**EXERCISE DIRECTIONS:** Only one stretch of the listing below is wanted. Begin at the line that has "Open the Phone column filter dropdown", stop after the line that has "Expand the RDPCDD", and repeat every line in between exactly.
SOURCE MATERIAL Start Marker
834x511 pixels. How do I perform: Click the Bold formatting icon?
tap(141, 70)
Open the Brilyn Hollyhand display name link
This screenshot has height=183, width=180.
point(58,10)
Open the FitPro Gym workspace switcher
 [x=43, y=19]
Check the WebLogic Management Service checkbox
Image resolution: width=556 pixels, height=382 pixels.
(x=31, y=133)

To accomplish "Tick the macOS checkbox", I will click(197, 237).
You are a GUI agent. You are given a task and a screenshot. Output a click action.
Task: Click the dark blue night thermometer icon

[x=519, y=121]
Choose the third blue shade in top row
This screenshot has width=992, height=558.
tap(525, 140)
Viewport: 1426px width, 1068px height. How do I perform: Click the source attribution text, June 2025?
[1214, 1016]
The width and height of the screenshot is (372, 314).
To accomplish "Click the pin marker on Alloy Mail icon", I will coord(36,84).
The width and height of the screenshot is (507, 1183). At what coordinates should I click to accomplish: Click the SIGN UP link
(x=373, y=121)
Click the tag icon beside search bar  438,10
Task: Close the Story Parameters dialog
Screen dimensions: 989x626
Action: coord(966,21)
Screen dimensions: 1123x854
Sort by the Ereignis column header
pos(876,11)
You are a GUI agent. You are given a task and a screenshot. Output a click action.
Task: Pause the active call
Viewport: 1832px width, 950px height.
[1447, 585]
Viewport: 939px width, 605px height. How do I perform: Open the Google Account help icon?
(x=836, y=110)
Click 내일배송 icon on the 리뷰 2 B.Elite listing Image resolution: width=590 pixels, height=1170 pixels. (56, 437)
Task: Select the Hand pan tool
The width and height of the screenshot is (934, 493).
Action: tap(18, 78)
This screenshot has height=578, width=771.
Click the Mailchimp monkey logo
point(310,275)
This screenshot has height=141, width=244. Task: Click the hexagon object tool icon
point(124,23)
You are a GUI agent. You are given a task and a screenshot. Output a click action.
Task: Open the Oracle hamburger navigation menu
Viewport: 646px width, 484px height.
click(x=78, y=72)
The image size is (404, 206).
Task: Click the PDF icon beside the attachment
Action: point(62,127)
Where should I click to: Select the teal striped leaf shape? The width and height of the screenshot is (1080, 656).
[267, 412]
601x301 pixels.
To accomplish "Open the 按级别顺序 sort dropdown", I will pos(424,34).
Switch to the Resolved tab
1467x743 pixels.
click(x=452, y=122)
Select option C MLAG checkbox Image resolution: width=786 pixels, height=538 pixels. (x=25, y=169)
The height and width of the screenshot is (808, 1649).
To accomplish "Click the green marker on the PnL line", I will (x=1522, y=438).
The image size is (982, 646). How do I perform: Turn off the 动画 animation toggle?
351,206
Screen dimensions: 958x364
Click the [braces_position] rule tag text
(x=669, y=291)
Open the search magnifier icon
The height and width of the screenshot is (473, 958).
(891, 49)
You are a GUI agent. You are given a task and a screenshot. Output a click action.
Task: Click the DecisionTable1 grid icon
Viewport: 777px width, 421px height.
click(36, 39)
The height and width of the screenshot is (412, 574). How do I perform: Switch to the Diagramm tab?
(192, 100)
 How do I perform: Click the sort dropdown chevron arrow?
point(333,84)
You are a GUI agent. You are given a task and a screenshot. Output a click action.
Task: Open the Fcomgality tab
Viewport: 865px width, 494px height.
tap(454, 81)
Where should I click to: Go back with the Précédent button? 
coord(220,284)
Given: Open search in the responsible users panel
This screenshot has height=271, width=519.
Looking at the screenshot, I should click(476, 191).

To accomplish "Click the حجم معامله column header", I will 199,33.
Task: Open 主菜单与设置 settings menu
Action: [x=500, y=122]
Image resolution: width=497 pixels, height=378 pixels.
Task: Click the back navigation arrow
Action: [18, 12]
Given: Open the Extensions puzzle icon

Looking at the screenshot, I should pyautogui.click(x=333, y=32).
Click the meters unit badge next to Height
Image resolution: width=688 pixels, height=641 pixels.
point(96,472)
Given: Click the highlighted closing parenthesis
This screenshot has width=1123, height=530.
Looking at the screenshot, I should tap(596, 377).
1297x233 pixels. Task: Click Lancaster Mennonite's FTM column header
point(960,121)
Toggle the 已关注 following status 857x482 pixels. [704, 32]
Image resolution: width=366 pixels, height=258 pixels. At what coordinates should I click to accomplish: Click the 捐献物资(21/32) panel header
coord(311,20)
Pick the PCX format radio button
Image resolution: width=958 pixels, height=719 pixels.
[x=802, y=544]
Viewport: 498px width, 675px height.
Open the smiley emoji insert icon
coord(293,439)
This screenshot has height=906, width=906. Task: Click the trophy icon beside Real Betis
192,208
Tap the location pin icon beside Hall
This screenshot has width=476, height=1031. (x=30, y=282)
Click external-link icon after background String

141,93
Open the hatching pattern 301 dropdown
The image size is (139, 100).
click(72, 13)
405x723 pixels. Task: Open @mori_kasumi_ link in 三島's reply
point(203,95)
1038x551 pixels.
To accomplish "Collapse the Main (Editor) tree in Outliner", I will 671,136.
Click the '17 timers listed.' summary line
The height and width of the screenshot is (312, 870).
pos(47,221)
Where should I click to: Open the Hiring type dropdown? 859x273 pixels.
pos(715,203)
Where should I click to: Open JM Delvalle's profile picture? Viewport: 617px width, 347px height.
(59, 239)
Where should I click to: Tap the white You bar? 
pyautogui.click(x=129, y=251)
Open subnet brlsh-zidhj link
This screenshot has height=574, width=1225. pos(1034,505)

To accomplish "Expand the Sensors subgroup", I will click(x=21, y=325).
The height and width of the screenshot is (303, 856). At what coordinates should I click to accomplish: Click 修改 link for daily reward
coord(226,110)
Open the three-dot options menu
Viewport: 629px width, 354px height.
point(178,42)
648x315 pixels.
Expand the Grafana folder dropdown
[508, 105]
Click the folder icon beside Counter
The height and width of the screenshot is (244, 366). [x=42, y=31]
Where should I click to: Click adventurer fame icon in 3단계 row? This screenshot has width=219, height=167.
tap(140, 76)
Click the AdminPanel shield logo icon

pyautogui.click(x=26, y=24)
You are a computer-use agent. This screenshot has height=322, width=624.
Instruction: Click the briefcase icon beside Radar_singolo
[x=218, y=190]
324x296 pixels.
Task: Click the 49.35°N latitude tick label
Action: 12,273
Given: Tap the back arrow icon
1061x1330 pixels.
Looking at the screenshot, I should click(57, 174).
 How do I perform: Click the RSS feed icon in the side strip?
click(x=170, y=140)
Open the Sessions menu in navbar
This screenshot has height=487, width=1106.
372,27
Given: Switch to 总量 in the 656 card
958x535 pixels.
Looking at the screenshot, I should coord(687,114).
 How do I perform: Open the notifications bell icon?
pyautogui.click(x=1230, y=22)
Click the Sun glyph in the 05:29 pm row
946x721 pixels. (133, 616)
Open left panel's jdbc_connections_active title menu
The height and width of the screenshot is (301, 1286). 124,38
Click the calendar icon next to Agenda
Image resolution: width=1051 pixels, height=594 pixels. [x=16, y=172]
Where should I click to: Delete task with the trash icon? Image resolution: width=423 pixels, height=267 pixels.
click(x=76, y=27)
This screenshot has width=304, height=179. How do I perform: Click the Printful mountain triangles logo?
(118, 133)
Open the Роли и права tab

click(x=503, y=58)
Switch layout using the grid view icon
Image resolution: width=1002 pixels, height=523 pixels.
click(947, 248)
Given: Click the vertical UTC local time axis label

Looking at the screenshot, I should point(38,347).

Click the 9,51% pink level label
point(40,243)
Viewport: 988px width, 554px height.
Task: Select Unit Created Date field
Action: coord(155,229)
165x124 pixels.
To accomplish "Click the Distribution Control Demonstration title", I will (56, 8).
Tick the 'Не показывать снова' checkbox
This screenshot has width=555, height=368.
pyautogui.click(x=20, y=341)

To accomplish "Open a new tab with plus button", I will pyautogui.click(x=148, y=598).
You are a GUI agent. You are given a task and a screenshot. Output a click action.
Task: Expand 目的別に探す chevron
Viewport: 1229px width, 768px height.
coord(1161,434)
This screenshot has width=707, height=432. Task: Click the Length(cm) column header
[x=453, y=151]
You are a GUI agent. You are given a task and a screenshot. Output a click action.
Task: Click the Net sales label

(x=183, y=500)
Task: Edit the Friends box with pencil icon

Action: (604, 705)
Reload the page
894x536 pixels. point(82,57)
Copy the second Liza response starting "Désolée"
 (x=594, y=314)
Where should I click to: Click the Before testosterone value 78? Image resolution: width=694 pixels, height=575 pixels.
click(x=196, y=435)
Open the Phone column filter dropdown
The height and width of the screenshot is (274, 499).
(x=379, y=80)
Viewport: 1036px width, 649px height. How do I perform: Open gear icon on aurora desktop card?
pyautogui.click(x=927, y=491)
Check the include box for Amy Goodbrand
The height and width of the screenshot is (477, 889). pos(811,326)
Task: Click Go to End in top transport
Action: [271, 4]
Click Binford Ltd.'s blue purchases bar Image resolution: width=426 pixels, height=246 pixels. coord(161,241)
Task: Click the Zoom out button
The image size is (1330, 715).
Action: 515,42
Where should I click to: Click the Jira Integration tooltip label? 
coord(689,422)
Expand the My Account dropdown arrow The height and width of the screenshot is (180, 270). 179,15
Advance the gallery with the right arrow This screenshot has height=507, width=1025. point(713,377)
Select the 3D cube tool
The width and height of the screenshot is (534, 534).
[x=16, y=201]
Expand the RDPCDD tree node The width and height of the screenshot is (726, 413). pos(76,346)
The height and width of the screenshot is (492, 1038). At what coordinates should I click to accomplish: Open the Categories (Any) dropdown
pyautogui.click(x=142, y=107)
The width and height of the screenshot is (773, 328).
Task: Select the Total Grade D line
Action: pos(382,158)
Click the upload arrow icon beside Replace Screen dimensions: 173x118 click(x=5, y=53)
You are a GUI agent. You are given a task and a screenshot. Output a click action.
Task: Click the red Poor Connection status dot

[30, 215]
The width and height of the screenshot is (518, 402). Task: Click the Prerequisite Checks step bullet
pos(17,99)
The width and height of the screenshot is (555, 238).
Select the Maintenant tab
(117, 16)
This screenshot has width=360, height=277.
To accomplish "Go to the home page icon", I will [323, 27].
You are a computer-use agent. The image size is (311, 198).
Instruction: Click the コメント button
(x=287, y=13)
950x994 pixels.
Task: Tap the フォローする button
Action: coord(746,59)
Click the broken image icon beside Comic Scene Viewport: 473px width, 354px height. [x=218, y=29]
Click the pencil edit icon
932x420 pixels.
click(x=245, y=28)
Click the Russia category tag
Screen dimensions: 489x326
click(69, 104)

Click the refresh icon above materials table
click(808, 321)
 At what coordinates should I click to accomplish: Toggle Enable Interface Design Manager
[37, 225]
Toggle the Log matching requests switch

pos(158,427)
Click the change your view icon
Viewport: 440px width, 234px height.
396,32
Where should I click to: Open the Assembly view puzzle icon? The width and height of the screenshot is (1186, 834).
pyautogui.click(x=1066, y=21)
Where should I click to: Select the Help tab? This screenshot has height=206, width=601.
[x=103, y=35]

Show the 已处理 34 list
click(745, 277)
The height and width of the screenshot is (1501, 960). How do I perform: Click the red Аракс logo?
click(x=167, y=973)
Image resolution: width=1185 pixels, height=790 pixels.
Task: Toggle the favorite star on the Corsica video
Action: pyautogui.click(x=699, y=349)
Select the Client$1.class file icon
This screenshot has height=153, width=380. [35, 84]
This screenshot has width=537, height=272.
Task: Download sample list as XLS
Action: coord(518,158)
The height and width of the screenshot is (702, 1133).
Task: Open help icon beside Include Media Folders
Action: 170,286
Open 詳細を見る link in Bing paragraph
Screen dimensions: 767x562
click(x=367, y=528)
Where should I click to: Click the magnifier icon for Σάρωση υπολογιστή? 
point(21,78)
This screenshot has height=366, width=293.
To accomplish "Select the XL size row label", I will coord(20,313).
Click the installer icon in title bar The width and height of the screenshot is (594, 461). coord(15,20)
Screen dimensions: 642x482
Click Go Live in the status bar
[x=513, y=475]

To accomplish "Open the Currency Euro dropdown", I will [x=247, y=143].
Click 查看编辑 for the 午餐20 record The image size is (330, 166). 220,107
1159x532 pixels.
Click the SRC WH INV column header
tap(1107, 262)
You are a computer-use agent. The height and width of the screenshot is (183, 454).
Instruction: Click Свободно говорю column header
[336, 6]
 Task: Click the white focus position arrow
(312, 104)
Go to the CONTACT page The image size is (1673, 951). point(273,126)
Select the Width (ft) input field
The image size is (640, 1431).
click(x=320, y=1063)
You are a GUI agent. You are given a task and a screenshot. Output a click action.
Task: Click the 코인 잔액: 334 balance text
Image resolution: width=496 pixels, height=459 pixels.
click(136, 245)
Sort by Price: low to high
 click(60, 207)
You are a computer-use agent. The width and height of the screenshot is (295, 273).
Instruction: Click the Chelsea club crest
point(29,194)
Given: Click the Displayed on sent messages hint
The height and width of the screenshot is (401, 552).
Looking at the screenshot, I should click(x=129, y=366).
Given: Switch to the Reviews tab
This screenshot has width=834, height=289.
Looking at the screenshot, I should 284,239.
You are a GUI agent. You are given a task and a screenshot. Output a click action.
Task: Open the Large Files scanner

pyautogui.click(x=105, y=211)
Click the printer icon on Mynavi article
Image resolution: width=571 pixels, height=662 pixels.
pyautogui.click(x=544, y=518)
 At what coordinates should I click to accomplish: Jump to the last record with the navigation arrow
SOURCE MATERIAL End Marker
**ANSWER BELOW:**
Open the Phone column filter dropdown
The height and width of the screenshot is (274, 499).
(x=379, y=80)
Viewport: 1036px width, 649px height. How do I perform: Open gear icon on aurora desktop card?
pyautogui.click(x=927, y=491)
Check the include box for Amy Goodbrand
The height and width of the screenshot is (477, 889). pos(811,326)
Task: Click Go to End in top transport
Action: [271, 4]
Click Binford Ltd.'s blue purchases bar Image resolution: width=426 pixels, height=246 pixels. coord(161,241)
Task: Click the Zoom out button
The image size is (1330, 715).
Action: 515,42
Where should I click to: Click the Jira Integration tooltip label? 
coord(689,422)
Expand the My Account dropdown arrow The height and width of the screenshot is (180, 270). 179,15
Advance the gallery with the right arrow This screenshot has height=507, width=1025. point(713,377)
Select the 3D cube tool
The width and height of the screenshot is (534, 534).
[x=16, y=201]
Expand the RDPCDD tree node The width and height of the screenshot is (726, 413). pos(76,346)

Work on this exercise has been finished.